[Start of Attachment]

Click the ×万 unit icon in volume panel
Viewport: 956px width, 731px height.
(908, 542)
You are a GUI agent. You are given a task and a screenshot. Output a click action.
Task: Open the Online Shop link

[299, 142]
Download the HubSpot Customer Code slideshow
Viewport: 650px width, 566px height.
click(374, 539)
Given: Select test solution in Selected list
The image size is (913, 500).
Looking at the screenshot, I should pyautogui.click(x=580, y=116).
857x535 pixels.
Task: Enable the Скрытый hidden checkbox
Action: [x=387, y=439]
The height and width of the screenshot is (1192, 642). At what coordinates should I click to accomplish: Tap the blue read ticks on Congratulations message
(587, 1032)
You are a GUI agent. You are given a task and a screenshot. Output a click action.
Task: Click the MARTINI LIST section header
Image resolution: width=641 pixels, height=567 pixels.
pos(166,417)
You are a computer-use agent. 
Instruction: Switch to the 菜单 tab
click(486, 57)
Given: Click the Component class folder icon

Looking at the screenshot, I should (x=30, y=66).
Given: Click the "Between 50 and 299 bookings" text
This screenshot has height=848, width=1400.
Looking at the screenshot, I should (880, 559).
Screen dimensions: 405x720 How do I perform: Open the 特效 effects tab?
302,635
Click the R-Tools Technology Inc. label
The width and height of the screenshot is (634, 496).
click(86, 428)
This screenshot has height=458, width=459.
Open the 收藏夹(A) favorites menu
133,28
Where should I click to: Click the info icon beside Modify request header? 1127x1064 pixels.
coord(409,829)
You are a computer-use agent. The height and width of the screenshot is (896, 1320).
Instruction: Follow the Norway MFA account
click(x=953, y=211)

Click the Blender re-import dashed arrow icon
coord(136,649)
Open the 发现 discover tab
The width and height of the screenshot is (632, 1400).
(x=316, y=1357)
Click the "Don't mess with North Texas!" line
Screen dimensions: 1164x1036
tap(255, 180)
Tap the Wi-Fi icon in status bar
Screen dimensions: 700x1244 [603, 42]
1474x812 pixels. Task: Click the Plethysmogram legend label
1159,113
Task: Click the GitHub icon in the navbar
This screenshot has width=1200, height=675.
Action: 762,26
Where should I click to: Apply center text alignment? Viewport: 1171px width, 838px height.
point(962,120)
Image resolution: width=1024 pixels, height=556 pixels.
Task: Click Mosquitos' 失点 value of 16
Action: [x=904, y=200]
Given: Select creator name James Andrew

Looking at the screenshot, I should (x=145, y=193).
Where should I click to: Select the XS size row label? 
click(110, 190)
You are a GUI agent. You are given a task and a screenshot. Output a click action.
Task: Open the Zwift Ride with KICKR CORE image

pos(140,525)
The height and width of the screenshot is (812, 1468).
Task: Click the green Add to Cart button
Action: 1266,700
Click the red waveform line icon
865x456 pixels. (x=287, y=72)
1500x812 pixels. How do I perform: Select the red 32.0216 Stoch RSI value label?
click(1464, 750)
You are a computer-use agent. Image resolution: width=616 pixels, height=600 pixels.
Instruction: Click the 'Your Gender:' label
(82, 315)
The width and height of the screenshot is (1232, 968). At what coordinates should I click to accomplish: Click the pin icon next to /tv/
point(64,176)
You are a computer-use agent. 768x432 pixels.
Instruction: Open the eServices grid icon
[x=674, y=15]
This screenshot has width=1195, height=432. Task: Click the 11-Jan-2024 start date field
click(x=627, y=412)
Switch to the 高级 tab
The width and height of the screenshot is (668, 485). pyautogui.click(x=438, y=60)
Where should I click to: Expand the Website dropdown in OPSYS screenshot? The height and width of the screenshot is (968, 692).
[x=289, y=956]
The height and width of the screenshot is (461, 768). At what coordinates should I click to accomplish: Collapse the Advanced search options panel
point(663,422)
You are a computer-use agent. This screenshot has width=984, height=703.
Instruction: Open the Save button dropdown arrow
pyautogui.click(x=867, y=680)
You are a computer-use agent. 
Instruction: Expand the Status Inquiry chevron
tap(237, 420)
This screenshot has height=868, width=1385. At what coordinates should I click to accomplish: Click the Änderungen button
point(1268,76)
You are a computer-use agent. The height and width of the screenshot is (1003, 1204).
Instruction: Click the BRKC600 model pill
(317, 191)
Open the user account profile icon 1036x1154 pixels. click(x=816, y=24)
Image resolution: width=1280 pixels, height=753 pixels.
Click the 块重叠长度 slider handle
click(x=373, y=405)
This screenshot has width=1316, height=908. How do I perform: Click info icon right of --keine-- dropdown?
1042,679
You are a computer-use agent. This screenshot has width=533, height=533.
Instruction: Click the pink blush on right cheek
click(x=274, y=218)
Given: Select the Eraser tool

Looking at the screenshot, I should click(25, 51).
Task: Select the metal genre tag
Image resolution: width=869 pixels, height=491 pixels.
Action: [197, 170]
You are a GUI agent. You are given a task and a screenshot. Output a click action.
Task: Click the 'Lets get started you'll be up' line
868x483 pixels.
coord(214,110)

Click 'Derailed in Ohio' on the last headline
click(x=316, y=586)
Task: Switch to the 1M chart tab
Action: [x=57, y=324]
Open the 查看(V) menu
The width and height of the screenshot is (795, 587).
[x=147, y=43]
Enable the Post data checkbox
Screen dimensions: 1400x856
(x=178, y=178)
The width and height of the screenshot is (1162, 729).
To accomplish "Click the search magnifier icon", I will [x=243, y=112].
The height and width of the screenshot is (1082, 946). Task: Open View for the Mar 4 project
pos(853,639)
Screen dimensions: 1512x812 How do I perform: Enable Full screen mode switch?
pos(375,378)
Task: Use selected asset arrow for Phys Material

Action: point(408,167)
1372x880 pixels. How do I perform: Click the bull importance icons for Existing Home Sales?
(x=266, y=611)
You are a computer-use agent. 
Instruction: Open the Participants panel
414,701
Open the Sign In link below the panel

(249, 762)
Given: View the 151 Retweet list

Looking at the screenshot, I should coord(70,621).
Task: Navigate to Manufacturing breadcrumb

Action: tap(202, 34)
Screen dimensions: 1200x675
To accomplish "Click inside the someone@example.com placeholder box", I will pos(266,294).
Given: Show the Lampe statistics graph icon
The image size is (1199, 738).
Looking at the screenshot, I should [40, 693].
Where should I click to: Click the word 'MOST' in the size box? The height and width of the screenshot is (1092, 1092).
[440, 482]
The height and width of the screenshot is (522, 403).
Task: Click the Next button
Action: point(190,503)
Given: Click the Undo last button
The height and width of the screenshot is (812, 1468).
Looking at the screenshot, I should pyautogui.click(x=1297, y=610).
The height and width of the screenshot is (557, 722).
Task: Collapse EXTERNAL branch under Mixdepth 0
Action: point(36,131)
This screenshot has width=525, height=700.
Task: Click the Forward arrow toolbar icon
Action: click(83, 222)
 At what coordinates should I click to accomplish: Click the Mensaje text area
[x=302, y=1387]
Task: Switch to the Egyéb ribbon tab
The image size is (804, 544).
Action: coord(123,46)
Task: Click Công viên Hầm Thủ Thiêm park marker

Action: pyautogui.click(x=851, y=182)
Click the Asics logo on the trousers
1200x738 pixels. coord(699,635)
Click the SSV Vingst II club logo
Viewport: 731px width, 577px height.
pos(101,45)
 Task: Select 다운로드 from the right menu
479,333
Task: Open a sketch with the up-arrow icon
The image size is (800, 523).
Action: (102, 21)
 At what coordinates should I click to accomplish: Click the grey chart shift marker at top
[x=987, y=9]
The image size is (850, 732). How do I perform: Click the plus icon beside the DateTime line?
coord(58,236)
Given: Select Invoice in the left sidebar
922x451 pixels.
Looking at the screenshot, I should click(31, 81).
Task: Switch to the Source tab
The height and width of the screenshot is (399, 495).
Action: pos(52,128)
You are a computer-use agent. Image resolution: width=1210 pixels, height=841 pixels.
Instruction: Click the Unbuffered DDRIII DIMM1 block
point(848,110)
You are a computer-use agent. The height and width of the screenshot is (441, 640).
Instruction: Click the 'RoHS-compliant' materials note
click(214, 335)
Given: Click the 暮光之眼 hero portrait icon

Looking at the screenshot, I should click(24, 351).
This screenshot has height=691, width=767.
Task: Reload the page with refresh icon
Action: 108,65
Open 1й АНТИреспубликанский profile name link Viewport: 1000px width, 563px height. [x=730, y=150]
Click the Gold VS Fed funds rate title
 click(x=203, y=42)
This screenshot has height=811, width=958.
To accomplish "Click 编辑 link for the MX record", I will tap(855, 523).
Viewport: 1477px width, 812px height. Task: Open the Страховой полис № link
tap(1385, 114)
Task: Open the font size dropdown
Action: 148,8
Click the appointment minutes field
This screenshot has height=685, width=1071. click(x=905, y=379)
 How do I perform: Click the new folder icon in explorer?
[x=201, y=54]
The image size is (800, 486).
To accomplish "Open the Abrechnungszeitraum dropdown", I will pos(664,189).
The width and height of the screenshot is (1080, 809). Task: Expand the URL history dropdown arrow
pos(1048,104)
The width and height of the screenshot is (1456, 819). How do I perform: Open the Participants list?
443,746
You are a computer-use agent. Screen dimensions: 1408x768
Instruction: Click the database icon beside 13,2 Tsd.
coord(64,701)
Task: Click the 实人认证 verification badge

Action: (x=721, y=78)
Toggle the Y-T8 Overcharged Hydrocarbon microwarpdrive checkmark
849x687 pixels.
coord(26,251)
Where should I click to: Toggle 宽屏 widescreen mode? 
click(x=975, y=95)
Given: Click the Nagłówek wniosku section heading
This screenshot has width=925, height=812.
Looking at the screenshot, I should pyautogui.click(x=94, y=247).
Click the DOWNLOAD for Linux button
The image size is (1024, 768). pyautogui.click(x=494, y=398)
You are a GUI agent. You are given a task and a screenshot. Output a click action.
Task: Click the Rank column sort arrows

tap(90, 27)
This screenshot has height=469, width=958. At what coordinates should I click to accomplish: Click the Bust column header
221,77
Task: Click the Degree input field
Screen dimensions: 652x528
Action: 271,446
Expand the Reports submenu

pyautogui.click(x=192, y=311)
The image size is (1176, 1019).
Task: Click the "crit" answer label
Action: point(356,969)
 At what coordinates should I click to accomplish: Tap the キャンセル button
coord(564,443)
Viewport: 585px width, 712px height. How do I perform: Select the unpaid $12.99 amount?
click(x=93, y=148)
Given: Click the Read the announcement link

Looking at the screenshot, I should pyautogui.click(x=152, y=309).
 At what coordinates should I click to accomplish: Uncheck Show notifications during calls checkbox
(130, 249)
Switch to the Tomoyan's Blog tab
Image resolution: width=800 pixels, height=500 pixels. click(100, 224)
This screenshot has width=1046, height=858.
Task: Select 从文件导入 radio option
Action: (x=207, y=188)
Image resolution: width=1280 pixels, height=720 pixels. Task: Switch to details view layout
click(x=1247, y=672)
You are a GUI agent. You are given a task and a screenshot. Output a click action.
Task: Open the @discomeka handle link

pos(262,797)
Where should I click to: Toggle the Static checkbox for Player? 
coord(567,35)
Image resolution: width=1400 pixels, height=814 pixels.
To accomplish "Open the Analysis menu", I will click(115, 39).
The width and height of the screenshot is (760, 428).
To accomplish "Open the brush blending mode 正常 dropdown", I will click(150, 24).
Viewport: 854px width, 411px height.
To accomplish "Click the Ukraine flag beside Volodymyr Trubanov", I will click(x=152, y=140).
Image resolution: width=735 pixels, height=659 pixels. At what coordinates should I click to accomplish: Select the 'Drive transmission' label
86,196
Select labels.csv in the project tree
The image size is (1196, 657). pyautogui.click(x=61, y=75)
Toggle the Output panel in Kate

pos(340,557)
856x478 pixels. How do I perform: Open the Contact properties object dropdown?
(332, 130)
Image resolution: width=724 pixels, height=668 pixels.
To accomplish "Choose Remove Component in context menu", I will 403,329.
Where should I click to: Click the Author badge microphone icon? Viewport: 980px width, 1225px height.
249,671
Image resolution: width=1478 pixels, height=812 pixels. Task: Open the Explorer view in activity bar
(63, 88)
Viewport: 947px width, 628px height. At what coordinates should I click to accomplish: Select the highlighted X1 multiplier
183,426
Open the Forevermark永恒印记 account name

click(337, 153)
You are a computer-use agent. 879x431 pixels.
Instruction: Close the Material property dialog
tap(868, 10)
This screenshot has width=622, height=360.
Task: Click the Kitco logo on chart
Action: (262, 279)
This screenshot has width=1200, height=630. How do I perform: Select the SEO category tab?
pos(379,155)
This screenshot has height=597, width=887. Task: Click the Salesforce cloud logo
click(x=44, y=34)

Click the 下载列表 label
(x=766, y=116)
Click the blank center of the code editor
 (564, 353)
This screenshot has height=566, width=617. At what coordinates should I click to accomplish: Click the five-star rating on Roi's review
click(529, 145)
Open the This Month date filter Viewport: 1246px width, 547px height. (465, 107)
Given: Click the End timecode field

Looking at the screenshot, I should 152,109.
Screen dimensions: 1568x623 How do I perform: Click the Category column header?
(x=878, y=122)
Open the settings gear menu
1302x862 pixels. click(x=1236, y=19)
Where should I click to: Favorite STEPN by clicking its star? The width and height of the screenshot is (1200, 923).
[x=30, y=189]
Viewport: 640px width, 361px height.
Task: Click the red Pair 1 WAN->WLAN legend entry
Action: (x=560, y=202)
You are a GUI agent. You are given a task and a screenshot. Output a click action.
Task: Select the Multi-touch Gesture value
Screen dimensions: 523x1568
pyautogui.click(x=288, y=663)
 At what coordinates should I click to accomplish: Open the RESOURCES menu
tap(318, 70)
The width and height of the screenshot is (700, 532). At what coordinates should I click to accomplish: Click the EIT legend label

[End of Attachment]

- _WHAT THE EXERCISE ASKS_
Repeat word for word every line from the start of the entries to the line holding "Given: Select test solution in Selected list", inclusive, and nothing else.

- _OUTPUT OF THE TASK_
Click the ×万 unit icon in volume panel
Viewport: 956px width, 731px height.
(908, 542)
You are a GUI agent. You are given a task and a screenshot. Output a click action.
Task: Open the Online Shop link

[299, 142]
Download the HubSpot Customer Code slideshow
Viewport: 650px width, 566px height.
click(374, 539)
Given: Select test solution in Selected list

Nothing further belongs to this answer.